WHAT IS BEING ASKED
Give again, word for word, every line in the entries below from the line with "About Us (470, 45)" up to and including the line with "Solutions (291, 45)", and no other line.

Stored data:
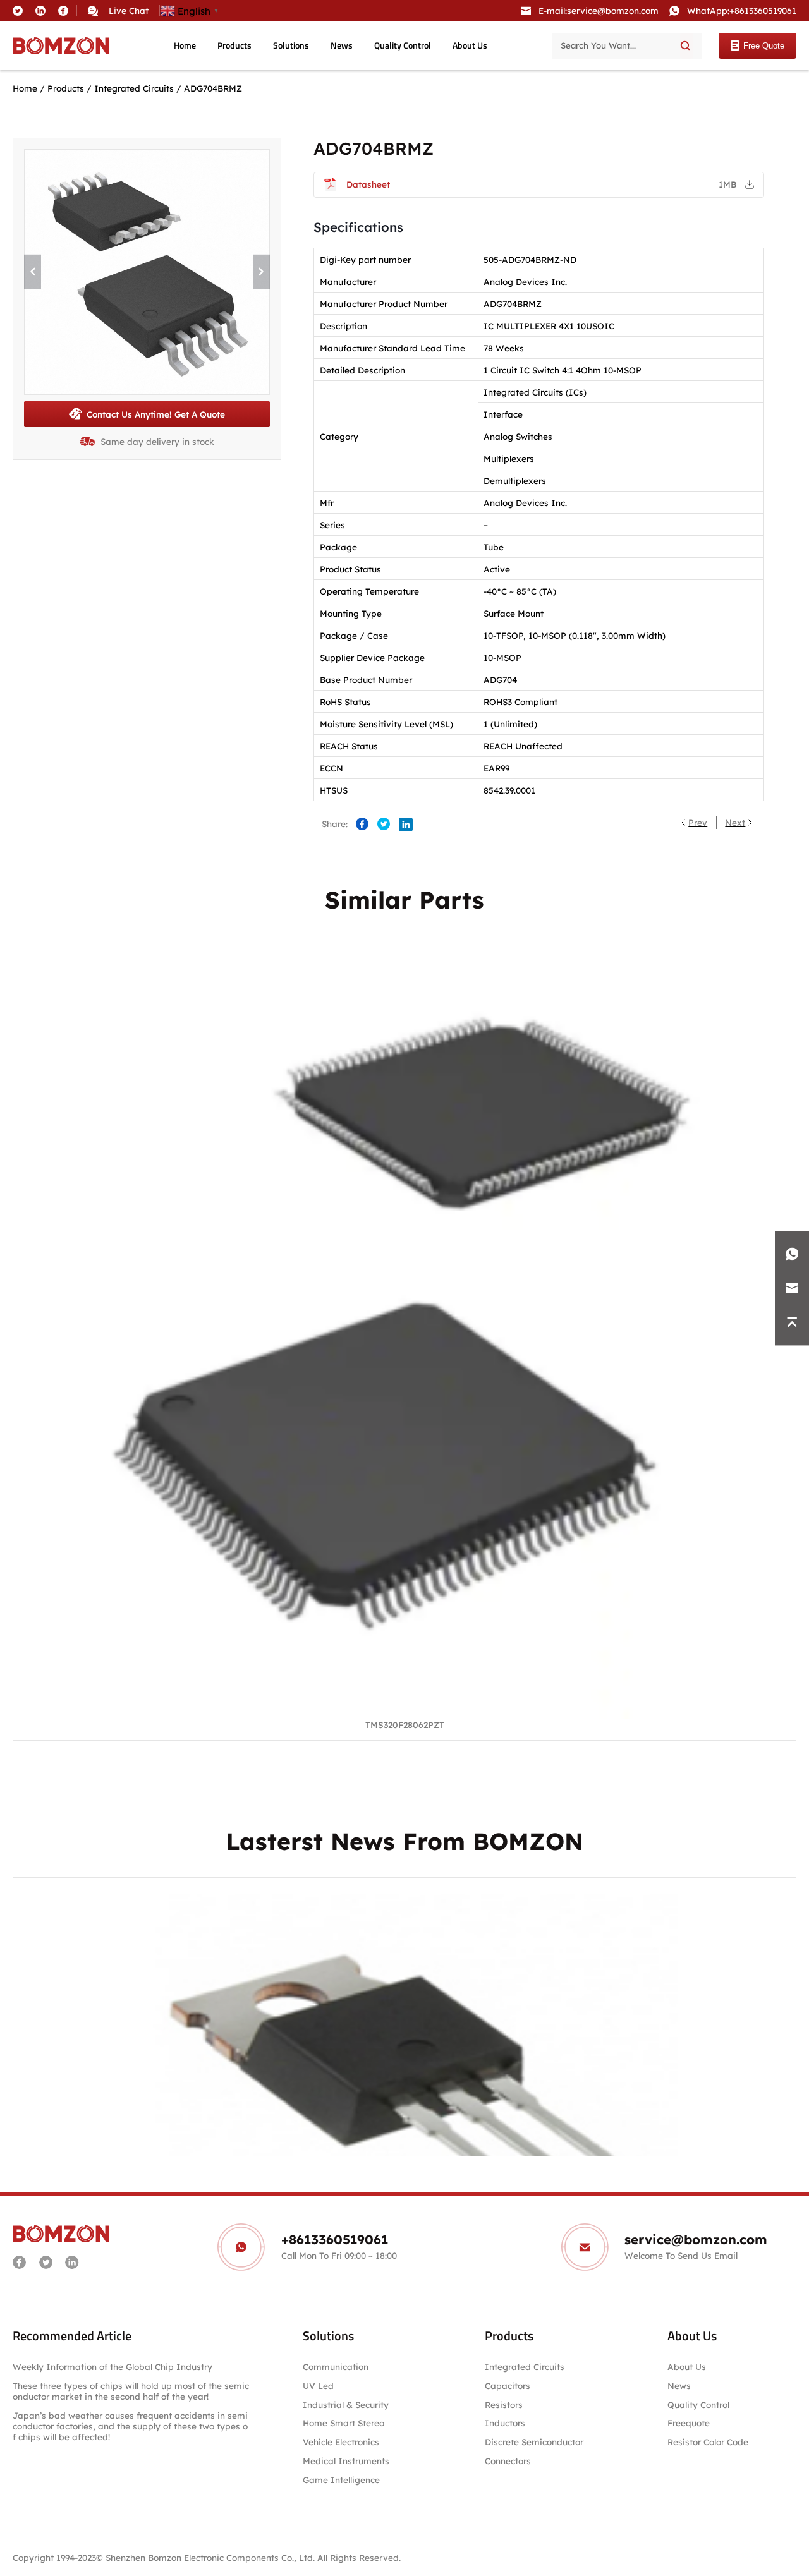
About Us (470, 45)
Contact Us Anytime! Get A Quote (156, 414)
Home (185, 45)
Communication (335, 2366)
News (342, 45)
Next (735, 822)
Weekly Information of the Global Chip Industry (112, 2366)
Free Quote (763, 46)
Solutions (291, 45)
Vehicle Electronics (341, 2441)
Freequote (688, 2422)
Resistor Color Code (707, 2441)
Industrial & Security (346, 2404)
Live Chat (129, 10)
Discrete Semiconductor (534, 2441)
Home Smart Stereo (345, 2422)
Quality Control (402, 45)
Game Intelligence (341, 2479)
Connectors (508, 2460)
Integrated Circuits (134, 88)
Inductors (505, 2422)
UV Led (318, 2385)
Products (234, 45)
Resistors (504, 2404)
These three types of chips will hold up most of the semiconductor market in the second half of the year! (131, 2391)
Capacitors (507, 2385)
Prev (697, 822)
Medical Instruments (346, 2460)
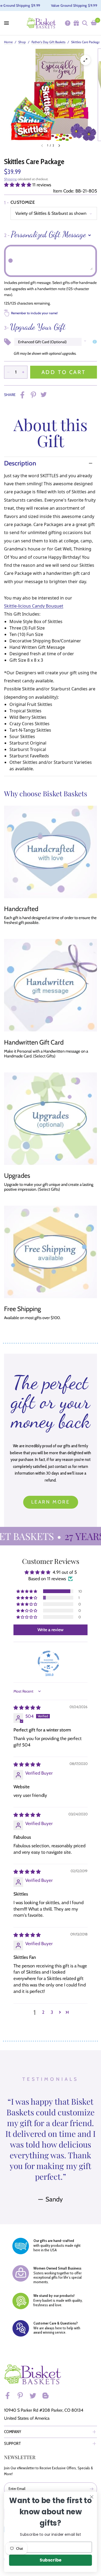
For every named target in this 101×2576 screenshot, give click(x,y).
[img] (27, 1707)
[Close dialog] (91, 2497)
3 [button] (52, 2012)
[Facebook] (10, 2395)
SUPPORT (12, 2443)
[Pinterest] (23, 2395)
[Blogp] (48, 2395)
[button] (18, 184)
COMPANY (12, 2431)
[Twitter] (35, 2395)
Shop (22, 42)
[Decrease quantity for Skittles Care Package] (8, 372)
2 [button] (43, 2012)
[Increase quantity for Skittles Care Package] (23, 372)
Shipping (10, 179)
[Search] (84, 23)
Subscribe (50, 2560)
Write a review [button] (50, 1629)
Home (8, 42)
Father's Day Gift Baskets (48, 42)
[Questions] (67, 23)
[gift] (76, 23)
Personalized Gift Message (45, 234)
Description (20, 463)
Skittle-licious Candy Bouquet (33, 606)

==

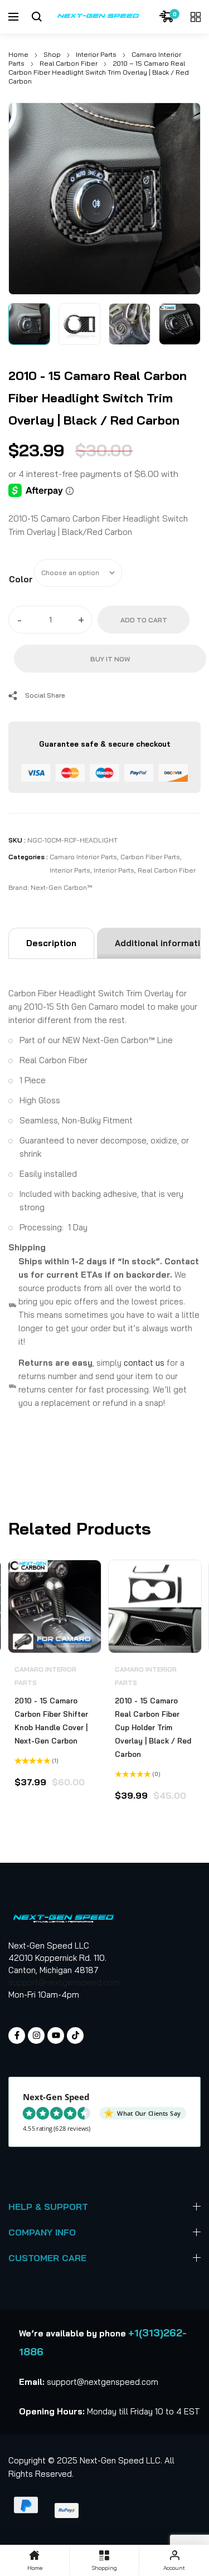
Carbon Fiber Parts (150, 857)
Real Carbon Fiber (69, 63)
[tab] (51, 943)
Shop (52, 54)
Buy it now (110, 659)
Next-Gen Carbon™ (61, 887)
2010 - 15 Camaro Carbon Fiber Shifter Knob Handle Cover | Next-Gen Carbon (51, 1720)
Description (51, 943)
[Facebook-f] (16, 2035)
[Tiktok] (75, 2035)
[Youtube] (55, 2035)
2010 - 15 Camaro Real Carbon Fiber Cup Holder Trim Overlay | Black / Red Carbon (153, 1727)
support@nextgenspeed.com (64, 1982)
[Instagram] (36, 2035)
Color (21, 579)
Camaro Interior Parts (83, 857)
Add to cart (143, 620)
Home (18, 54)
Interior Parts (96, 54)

RESPONSE FOR THIS EXERCISE
About Us (470, 45)
Contact Us Anytime! Get A Quote (156, 414)
Home (185, 45)
Communication (335, 2366)
News (342, 45)
Next (735, 822)
Weekly Information of the Global Chip Industry (112, 2366)
Free Quote (763, 46)
Solutions (291, 45)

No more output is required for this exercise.